It is a very good day for my psychological short on
@Herbalife. And it is an even better day for the world to see one of the biggest pyramid schemes fail.
That said, it is sad that so many with so little have been deceived and bankrupted by Herbalife. And it is incredibly disappointing that the FTC in 2016 chose to settle with Herbalife for $200 million and allow it to continue to operate.
The FTC knew that Herbalife was a pyramid scheme in 2016. It knew this because it had hired a senior
@UCBerkeley economist and his team to analyze Herbalife distributor data and quit rates that the FTC had obtained by subpoena from the company.
With access to these data, the Berkeley economist concluded in a detailed analytical report that Herbalife was a pyramid scheme.
However, instead of shutting HLF down, the
@FTC took the quick victory and headline benefit of a $200m settlement. It did so apparently because it was afraid of battling with Carl Icahn and the legal team he had assembled compared with the quick benefits of a $200m settlement and favorable headlines.
@KamalaHarris, as attorney general of the state of California, also had the opportunity to shut down Herbalife. In fact, her former office still has the benefit of a consent decree that HLF had entered into in 1986 that enabled the California AG to shut down the company overnight if HLF continued its pyramid scheme practices.
In fact, AG Harris’ staff recommended that she should shut down HLF in around 2017, but she refused to do so. As a result, her staff leaked its memo to us and the media at that time. Unfortunately, by then no one was interested in the story.
Interestingly, at that same time, AG Harris’ husband was a partner at Venable, one of HLF’s top law firms. HLF has always been very savvy about managing its regulatory and legal risks.
[The media might seek to get a copy of the Berkeley economist’s report and also dig up a copy of the California AG staff memo (we probably have a copy of that memo in a file somewhere.)]
The whole situation is an incredibly damning indictment of how our regulatory enforcement apparatus works.
Our regulators failure to act cost newly recruited HLF distributors billions of dollars in losses over the last nearly eight years since the FTC settlement.
HLF distributors are generally low-income, often undocumented aspiring entrepreneurs pursuing what they are misled into believing is the American dream.
The FTC’s failure to act made Carl Icahn a billion dollars and cost Pershing Square investors a billion dollars, but that’s a side show.

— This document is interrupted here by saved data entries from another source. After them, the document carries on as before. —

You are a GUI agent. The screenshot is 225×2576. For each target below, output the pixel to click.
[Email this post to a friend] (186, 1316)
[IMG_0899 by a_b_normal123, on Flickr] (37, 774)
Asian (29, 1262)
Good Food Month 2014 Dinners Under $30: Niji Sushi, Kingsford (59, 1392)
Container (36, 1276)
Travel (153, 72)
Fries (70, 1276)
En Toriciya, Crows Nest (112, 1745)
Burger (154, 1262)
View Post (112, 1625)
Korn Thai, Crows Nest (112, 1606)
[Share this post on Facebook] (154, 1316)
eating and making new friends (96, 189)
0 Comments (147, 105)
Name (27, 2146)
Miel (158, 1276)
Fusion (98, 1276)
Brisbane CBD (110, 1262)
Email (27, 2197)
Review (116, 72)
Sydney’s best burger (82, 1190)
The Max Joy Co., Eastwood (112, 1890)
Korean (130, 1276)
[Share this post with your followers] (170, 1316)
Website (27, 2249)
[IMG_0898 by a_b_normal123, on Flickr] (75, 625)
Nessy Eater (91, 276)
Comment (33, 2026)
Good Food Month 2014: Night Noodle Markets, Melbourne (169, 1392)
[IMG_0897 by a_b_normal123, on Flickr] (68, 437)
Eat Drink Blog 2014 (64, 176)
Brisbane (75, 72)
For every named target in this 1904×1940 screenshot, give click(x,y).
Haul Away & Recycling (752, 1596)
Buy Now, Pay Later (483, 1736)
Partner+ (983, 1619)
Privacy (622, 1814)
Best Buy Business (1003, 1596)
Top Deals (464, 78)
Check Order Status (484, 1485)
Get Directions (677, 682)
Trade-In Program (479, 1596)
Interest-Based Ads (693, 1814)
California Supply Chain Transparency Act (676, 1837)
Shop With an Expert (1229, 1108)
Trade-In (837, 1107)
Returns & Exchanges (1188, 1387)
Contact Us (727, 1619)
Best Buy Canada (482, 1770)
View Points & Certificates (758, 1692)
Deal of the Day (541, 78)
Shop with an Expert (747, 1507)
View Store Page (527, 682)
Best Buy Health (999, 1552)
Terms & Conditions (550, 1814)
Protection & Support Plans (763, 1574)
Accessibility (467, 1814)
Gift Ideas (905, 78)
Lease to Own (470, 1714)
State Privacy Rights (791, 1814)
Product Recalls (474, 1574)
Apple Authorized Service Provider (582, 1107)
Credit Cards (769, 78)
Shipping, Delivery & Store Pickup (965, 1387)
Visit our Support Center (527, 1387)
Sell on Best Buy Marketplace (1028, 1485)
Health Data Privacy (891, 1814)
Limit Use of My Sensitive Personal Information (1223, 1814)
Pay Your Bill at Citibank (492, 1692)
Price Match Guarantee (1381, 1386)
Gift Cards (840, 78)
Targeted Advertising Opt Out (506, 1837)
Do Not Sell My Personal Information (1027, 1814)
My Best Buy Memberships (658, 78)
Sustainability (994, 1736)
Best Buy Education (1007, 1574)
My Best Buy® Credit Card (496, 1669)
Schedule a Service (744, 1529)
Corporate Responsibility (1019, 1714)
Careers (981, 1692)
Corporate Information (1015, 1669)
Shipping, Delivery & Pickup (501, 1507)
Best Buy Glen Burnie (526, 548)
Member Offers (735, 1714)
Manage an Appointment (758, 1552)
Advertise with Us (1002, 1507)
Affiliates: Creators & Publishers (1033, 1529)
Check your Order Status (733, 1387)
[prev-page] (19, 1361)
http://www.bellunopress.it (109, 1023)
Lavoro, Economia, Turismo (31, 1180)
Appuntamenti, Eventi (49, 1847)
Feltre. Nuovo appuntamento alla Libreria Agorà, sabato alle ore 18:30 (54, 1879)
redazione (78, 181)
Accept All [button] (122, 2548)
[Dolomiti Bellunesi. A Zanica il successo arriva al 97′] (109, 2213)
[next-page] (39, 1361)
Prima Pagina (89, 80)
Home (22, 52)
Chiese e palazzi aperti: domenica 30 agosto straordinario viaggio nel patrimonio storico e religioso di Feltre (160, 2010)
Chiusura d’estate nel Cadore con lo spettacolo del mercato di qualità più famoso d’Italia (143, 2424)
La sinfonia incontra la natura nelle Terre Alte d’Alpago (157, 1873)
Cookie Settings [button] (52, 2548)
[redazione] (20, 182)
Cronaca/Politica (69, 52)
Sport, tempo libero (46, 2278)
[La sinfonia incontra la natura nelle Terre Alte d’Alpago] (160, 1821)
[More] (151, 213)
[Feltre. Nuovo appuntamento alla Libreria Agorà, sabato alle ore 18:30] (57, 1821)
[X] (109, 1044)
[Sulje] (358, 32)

If you are an Herbalife employee, the time to leave is now. Herbalife is not a good look on your resume. The longer you stay at the company, the worse your future job prospects.
I always wondered how a legitimate person could work for a pyramid scheme.
And to Michael Johnson, the HLF management team and its board of directors:
Shame on you for the incredible harm you have caused and the lives you have destroyed.